___ Records for the exercise

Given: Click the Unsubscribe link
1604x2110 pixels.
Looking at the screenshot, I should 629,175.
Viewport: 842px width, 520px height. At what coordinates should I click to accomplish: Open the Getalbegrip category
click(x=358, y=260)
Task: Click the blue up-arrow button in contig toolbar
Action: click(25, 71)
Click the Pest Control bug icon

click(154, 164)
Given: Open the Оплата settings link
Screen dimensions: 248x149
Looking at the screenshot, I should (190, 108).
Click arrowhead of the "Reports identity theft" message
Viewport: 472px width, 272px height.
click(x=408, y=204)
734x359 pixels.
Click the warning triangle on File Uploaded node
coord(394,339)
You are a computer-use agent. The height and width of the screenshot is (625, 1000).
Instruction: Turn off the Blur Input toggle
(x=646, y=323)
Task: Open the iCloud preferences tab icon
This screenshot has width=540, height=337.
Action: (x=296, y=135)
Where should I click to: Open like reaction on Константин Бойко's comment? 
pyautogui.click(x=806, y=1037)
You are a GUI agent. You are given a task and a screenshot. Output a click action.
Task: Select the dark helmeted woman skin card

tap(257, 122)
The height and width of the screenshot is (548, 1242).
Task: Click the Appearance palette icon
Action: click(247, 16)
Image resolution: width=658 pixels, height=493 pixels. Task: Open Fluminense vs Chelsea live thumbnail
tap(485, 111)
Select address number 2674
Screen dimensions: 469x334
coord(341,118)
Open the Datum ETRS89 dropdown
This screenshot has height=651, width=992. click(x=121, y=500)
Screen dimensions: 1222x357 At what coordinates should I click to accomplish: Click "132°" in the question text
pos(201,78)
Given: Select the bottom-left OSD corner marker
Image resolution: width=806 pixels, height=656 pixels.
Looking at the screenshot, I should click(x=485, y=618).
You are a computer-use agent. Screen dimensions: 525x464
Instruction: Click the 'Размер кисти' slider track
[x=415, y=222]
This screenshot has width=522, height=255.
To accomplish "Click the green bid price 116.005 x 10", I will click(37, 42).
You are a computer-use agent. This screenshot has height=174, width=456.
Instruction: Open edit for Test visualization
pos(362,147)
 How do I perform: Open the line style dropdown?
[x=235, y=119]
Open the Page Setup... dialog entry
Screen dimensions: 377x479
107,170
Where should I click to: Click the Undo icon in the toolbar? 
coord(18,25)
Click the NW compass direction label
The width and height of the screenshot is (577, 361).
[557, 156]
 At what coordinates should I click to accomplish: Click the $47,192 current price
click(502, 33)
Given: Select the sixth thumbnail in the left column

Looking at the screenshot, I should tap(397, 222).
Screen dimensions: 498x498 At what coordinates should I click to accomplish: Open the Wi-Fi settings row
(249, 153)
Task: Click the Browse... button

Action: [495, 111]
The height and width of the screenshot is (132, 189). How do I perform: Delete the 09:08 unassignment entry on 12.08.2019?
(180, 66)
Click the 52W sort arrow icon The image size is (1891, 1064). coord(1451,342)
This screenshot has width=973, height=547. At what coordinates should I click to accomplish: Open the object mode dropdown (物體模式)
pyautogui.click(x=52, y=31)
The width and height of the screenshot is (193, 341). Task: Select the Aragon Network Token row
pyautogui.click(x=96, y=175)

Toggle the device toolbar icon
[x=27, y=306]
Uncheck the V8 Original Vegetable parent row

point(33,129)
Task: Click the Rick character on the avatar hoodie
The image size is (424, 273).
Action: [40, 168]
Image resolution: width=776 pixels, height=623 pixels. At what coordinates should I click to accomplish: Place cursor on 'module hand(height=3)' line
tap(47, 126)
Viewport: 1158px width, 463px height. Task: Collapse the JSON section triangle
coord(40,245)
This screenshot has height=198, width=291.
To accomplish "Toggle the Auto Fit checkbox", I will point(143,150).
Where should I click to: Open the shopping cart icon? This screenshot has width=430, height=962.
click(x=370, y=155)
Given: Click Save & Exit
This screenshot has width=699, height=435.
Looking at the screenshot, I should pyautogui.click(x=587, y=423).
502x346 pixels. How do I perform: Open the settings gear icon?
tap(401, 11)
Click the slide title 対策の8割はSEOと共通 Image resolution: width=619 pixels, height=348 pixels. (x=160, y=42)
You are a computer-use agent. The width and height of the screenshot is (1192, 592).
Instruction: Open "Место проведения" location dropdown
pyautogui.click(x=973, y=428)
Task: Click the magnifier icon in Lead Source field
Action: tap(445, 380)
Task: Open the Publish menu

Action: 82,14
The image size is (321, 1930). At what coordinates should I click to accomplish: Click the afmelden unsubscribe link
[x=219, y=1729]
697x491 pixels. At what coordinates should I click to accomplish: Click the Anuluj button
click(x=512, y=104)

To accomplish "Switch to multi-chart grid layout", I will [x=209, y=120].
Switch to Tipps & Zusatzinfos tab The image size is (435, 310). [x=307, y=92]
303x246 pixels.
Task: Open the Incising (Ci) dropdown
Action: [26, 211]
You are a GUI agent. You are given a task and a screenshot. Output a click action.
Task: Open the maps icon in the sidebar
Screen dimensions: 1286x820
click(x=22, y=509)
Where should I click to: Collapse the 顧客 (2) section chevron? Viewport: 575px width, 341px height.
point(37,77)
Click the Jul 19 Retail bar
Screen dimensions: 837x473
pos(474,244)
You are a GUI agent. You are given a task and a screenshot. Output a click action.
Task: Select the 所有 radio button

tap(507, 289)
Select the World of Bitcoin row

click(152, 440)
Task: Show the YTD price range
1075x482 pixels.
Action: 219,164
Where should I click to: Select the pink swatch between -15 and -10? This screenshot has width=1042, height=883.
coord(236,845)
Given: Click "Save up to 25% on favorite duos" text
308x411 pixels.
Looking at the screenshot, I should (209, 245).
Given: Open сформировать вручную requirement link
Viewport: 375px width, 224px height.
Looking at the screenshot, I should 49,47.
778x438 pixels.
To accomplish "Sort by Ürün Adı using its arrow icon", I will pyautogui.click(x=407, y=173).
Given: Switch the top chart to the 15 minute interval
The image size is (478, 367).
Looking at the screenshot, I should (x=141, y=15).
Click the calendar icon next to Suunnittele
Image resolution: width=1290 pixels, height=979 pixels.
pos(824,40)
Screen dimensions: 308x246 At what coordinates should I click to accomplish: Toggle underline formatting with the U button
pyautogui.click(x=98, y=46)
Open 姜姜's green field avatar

______

--- About this exercise ---
Reproduce word for word the material above, beginning with the line that contains "Given: Select the bottom-left" and ending with the line that contains "You are a computer-use agent. This".

--- Answer to this task ---
Given: Select the bottom-left OSD corner marker
Image resolution: width=806 pixels, height=656 pixels.
Looking at the screenshot, I should click(x=485, y=618).
You are a computer-use agent. Screen dimensions: 525x464
Instruction: Click the 'Размер кисти' slider track
[x=415, y=222]
This screenshot has width=522, height=255.
To accomplish "Click the green bid price 116.005 x 10", I will click(37, 42).
You are a computer-use agent. This screenshot has height=174, width=456.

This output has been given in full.